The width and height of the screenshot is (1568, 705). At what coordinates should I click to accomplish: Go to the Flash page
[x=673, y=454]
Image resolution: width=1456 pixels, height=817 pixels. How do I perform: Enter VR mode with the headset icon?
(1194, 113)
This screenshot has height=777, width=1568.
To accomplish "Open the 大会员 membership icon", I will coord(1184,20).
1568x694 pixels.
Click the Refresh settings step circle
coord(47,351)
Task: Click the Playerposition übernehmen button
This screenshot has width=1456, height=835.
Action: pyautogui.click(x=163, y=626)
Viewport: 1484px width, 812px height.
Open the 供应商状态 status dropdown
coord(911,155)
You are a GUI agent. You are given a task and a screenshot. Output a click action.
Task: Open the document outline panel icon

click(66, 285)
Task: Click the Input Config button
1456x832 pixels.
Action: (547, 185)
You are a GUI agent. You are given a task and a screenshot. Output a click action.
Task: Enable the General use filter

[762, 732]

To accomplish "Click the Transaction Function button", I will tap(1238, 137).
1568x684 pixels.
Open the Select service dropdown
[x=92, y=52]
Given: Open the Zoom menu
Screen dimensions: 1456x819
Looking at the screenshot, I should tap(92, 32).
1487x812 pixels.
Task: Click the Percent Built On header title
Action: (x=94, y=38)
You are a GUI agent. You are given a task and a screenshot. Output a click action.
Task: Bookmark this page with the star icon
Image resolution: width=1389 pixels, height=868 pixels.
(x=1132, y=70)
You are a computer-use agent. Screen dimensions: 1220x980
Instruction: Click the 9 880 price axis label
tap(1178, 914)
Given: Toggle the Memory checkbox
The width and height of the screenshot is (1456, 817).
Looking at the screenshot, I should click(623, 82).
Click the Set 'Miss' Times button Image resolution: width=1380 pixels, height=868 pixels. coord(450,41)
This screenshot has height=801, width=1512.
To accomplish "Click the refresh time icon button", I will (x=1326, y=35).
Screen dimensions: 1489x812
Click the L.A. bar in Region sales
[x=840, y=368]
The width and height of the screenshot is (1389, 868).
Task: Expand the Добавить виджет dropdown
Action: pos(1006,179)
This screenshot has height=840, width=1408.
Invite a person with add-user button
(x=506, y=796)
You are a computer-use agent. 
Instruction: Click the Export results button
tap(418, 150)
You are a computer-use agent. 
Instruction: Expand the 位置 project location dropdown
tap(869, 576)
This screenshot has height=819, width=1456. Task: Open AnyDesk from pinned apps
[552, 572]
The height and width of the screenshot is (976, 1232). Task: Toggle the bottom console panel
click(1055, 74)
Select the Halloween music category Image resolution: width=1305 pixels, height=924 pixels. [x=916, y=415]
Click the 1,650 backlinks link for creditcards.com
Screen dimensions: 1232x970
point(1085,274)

##########

**PROBLEM**
Reproduce, please, the lines of the material from its first line down to the line containing "Task: Click the Input Config button", keeping both ends and nothing beyond them.

**RESPONSE TO THIS EXERCISE**
The width and height of the screenshot is (1568, 705). At what coordinates should I click to accomplish: Go to the Flash page
[x=673, y=454]
Image resolution: width=1456 pixels, height=817 pixels. How do I perform: Enter VR mode with the headset icon?
(1194, 113)
This screenshot has height=777, width=1568.
To accomplish "Open the 大会员 membership icon", I will coord(1184,20).
1568x694 pixels.
Click the Refresh settings step circle
coord(47,351)
Task: Click the Playerposition übernehmen button
This screenshot has width=1456, height=835.
Action: pyautogui.click(x=163, y=626)
Viewport: 1484px width, 812px height.
Open the 供应商状态 status dropdown
coord(911,155)
You are a GUI agent. You are given a task and a screenshot. Output a click action.
Task: Open the document outline panel icon

click(66, 285)
Task: Click the Input Config button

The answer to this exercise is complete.